CAR-T cell therapy for ovarian cancer enters next phase of testing
Clinical trial dosing 4th patient group to determine maximum tolerated dose
A Phase 1 clinical trial evaluating escalating doses of Anixa Biosciences’ experimental CAR T-cell therapy for recurrent ovarian cancer has begun dosing participants in its fourth dose group.
This first-in-human Phase 1 trial (NCT05316129), conducted in collaboration with Moffitt Cancer Center in Florida, is assessing the safety, tolerability, and preliminary efficacy of the therapy in women with ovarian cancer that has progressed after at least one platinum-based chemotherapy and at least two prior chemotherapy regimens.
The fourth group of patients is receiving a dose of 3 million CAR T-cells per kilogram (kg) of body weight, following favorable safety data from the third group of women who were treated with 1 million cells/kg.
“With no dose-limiting safety issues observed in the third cohort, we have advanced to a higher dose level that is [30] times greater than the starting dose,” Amit Kumar, chairman and CEO of Anixa, said in a company press release. “Although the study is primarily focused on safety at these early, low-dose levels, we have seen promising signs of potential efficacy.”
Trial evaluating five increasing dose levels
Ovarian cancer, which originates in the ovaries, the organs responsible for producing eggs and hormones, is the second most common and the most deadly gynecological cancer, often due to late diagnosis at advanced stages. Standard treatments include surgery and chemotherapy, which may be administered directly into the abdominal cavity to enhance local drug concentration. However, cancer recurrence is common and treatment options are limited at that stage.
CAR T-cell therapy is a form of immunotherapy in which a patient’s T-cells — a type of immune cell — are harvested and genetically modified to express a chimeric antigen receptor (CAR), enabling them to target and attack cancer cells more precisely.

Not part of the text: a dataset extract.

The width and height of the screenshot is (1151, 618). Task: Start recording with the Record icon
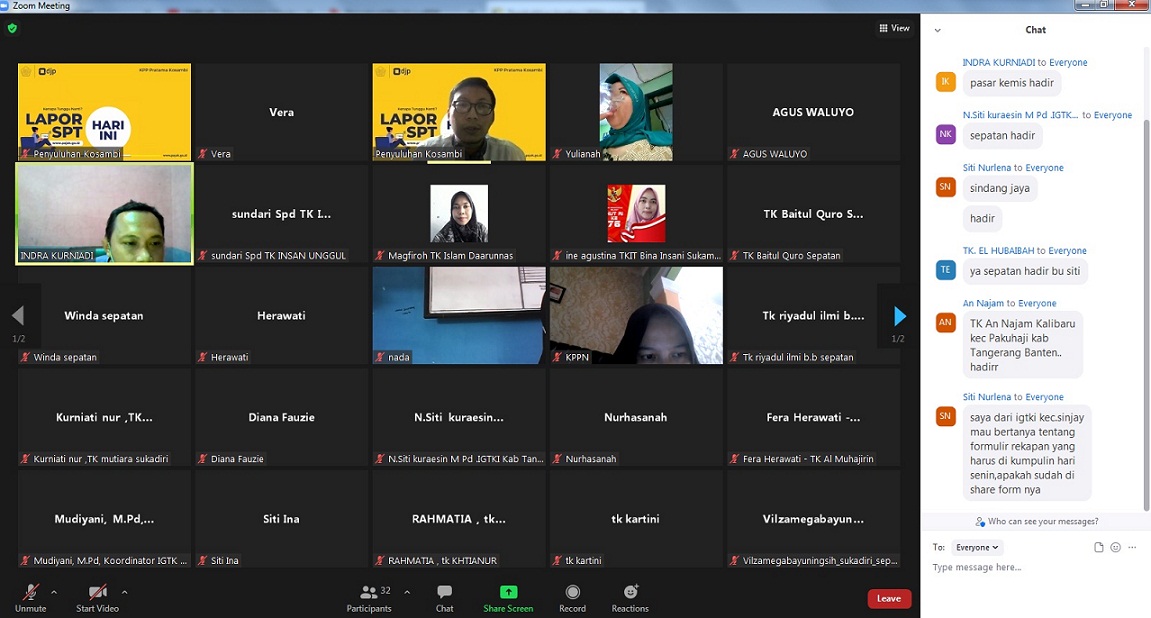pos(572,592)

In this study, the engineered CAR T-cells, dubbed FSHCER T cells, are designed to target the follicle-stimulating hormone receptor (FSHR), a molecule found on ovarian cells, as well as on tumor vasculature and various cancer cell types. After expansion in the lab, these modified T-cells are infused back into the patient, either into-the-vein (intravenously) or directly into the abdominal cavity, to seek and destroy cancer cells expressing FSHR.

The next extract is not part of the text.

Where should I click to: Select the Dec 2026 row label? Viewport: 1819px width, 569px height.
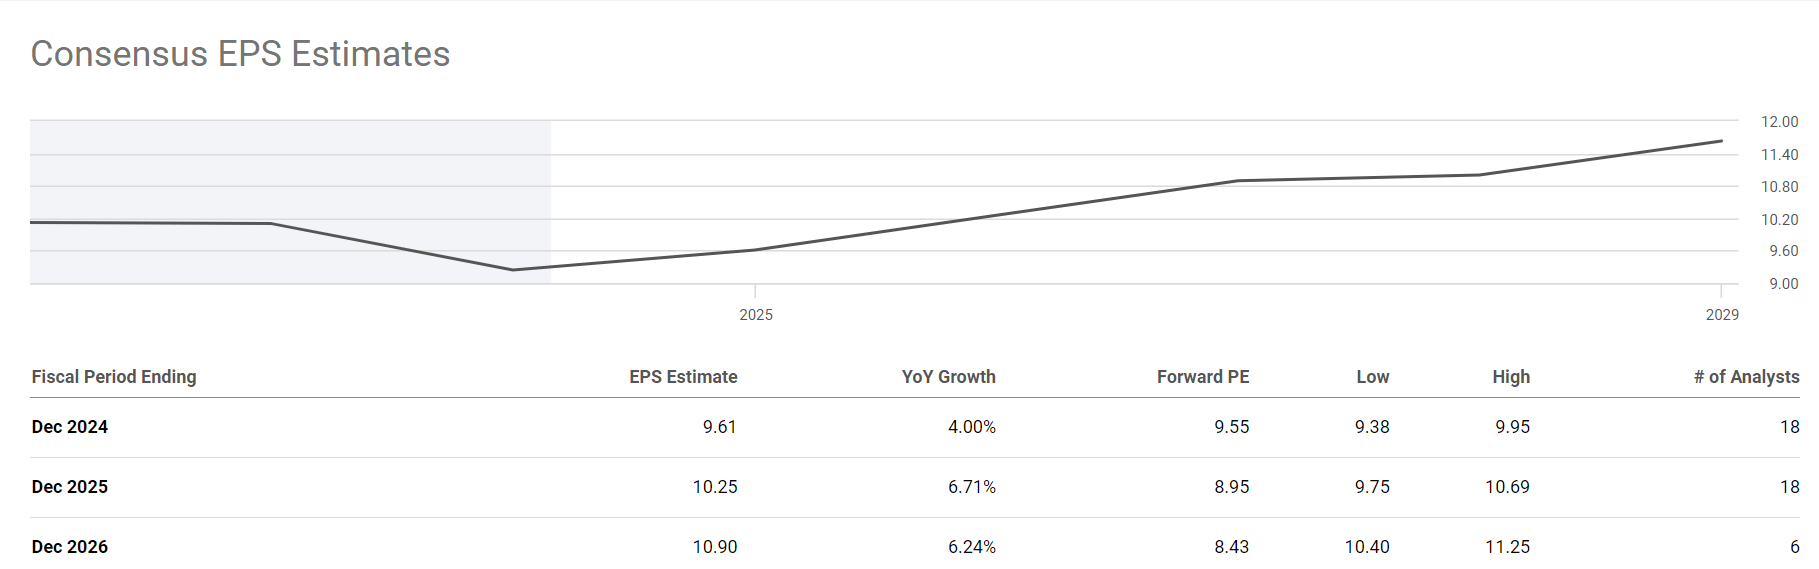click(x=70, y=547)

Preclinical studies in mice implanted with patient-derived ovarian tumors showed FSHR-targeted CAR T-cells reduced tumor progression and improved survival without detectable toxicity.

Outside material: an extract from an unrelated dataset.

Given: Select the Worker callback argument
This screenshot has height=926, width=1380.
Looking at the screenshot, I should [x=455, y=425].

The Phase 1 trial is evaluating five increasing dose levels, given by intravenous injection or directly into the abdominal cavity in up to 10 participants, to determine the maximum tolerated dose, or the highest dose that can be given safely without causing severe side effects. Secondary objectives include measuring time to disease progression, duration of stable disease, and overall survival for up to 15 years. The trial is currently recruiting at the Moffitt Cancer Center.